I used a Thinkpad X61 tablet pc for note taking and lecture recording while doing my bachelors in EE, and still use it as a regular notebook and note taking now as a grad student. I recently loaded Windows 7 on a SSD and it flies. The screen's 1400x1050, so no screen real-estate complaints here. Most of the time I type my notes, but when I need to write down equations and diagrams, I flip it around and draw them, then go back to typing when I need to. It's fast enough to be a regular use noebook, especially with the new SSD. I love it. The sad thing is they don't make 12.1 inch IPS high res screens anymore, as the latest incarnation, the X200 tablet, uses a 1280x800 screen that's far inferior. Still I think it's worth a look.
Or you could bypass the issue all together and go with a "digital paper" solution. I think the questioner is mistaken asking "what is the best tablet PC", and instead should be asking "what is the best method of achieving what I want". Solutions like Oxford Papershow use a form of patterned paper (very faint) that you draw on with a bluetooth-enabled pen, and it then transforms pretty much any computer into a tablet. You have to use it to get a real feel for it, but it's incredibly easy to set up (at least the Oxford Papershow tool) and you can use it on as many or any computers you want. Arrive in lecture theatre, plug in USB dongle, spend three minutes setting it up and you're good to go. You buy the initial device (pen and USB dongle combo) for around UK£100, I think. Then pads of the special paper are around UK£10 for a pad of a 100 sheets, I think. It's an expense, but it's upfront and works out okay actually. Certainly better than a lot of ongoing licences depending on how much you use. You can even print out copies of your slides onto the special paper in advance so that you're drawing on your powerpoint slide or whatever. The whole thing can be recorded, you can use it as a normal interface like a mouse, it's really surprisingly good.

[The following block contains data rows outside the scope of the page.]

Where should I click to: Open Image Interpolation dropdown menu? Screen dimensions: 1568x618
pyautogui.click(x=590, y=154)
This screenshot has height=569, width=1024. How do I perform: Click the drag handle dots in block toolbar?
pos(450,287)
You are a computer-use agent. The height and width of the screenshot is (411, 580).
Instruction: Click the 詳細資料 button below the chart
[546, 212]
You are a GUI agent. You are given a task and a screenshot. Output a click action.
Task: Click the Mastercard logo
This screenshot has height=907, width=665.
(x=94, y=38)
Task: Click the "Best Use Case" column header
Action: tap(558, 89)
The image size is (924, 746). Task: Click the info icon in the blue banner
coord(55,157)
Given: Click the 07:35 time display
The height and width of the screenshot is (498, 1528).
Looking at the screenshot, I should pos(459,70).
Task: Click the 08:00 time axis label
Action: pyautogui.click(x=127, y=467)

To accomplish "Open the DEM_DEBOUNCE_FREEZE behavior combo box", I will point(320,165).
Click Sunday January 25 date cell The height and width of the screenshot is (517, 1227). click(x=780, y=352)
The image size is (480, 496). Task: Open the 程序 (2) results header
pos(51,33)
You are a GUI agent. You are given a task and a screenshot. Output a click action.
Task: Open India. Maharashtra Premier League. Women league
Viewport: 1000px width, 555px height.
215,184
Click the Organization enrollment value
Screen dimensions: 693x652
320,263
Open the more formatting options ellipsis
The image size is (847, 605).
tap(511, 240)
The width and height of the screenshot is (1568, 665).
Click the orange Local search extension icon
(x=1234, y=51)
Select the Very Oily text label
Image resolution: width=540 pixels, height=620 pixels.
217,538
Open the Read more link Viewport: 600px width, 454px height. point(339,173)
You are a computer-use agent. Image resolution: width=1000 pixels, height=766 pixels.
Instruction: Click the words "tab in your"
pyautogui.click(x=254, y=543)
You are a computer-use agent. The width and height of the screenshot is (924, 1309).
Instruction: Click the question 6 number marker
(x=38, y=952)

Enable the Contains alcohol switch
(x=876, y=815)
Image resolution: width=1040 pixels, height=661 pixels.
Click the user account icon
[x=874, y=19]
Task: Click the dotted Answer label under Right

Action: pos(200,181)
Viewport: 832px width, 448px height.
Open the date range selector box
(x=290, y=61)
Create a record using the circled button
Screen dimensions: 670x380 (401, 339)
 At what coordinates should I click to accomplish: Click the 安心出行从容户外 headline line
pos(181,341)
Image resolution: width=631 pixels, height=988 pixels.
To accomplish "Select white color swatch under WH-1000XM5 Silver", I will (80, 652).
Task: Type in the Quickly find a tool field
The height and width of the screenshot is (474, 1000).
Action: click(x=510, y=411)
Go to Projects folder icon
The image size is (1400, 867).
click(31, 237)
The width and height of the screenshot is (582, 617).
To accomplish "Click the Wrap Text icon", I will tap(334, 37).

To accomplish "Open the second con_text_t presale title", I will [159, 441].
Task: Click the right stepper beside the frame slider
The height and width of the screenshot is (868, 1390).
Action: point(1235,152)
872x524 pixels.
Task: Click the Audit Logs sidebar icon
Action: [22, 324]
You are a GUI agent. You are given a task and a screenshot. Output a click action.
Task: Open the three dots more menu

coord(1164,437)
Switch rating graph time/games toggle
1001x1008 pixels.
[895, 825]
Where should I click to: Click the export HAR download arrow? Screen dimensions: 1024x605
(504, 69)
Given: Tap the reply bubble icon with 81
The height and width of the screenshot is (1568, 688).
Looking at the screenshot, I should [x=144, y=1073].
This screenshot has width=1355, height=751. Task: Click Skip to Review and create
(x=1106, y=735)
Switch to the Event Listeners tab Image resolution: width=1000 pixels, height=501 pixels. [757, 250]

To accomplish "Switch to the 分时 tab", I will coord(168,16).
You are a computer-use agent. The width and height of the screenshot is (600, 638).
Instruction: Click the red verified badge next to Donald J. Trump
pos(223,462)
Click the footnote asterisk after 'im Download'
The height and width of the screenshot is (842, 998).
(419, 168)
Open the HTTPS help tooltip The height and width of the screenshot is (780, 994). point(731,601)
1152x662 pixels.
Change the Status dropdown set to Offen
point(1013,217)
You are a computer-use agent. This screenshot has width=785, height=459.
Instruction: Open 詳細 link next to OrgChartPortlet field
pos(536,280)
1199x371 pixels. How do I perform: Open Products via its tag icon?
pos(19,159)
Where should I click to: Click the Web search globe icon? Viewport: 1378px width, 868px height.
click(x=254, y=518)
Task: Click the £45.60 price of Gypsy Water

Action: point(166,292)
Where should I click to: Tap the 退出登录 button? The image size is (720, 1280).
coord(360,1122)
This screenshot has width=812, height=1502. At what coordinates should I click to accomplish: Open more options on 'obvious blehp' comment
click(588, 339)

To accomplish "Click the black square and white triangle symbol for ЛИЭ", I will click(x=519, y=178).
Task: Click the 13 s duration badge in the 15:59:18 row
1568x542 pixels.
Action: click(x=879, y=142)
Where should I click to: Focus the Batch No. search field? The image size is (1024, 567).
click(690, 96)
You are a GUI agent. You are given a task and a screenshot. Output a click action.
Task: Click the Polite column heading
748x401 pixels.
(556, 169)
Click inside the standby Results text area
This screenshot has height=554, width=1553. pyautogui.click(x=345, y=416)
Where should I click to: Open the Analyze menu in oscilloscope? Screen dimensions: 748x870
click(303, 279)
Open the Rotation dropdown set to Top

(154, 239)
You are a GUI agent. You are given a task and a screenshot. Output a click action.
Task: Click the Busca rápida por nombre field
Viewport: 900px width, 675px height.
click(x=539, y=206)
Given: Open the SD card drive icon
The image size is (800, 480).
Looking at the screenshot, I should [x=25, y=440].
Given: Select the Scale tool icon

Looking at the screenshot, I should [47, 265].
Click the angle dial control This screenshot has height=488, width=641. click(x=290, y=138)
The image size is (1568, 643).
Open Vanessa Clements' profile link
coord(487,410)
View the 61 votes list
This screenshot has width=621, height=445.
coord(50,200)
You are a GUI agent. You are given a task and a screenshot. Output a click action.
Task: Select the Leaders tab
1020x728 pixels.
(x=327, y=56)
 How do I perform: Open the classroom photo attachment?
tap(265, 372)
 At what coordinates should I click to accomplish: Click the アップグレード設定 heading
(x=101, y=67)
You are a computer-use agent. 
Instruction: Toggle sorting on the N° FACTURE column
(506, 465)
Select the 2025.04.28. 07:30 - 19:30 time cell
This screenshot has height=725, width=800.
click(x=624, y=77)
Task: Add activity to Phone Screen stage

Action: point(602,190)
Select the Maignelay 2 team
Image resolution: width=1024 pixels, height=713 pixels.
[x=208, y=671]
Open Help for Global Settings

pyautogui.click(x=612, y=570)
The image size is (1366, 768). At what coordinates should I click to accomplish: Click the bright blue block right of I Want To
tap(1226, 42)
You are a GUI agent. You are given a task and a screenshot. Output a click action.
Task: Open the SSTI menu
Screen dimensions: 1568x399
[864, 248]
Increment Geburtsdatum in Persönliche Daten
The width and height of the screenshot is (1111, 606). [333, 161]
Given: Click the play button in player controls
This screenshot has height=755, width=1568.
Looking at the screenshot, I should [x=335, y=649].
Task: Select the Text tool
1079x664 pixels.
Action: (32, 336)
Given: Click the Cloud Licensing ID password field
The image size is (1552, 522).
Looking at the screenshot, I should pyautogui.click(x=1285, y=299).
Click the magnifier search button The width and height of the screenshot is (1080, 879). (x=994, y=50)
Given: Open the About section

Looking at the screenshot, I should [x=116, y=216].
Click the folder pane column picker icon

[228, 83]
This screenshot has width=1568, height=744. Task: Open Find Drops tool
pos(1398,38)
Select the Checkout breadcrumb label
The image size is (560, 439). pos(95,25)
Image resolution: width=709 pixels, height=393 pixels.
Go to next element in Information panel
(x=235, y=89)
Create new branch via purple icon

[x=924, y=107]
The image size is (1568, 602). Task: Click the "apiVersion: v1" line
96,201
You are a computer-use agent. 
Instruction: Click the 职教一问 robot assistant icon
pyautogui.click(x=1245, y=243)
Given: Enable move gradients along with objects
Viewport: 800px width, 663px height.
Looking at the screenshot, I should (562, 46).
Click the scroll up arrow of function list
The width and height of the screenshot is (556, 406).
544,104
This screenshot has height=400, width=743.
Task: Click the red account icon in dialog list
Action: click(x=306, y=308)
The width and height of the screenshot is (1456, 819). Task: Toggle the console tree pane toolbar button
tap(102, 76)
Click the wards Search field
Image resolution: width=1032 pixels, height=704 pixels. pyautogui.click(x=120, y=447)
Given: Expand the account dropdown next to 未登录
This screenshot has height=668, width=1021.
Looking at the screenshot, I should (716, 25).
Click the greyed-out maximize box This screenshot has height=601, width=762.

The above sounds like a sales pitch. I have no connection to the company though our university is now trialling the product. I would rate it as better than spending the money on a tablet for a lot of people's needs. Windows only so far as I know, but I could be wrong.
Aide-toi, le Ciel t'aidera - Jeanne D'Arc.
the only thing I've tried so far is cellwriter, which works fairly well, but it's symbol based rather than word based like the hand writing recognition software of Vista. So it takes longer and isn't nearly as fun to use.
Can handwriting recognition be used only as an indexing tool? There is no point in changing what you actually see in the handouts.
IranAir Flight 655 never forget!
I'd highly recommend you check out Classroom presenter from the University of Washington. It's what I and some friends have used previously with our tablets (currently a tc4200 but previously a tc1100) to give in-class presentations.
I do security
I am currently a college student, and am at least minoring in math (Considering a double major). When I started I was 10 years out of high school and had forgotten so much that I had to start way back at Math 055 (Basic Algebra). Since then I have taken, in succession, Intermediate Algebra, College Algebra, Trig, Calc I, Calc II, Calc III, Linear Algebra, Proofs, ODE, and am now in Discrete Math. What I have discovered for myself, and from discussions from other students is that we learn the most and the best from instructors that use a good old fashioned chalkboard. It slows you down enough that we can take good notes and still follow what you are doing, it gives you something big enough to clearly point at when you are talking about a piece of what you are doing, and it largely prevents you from just displaying preprepared notes that you post online afterward and hope we manage to follow. If you feel we should have material supplemental to our notes and the textbook, make a handout or post such material online. Math has been successfully taught for ages using a chalkboard. Perhaps there are improvements that can be made to how we teach math, but believe me, switching to a tablet PC is not one of them.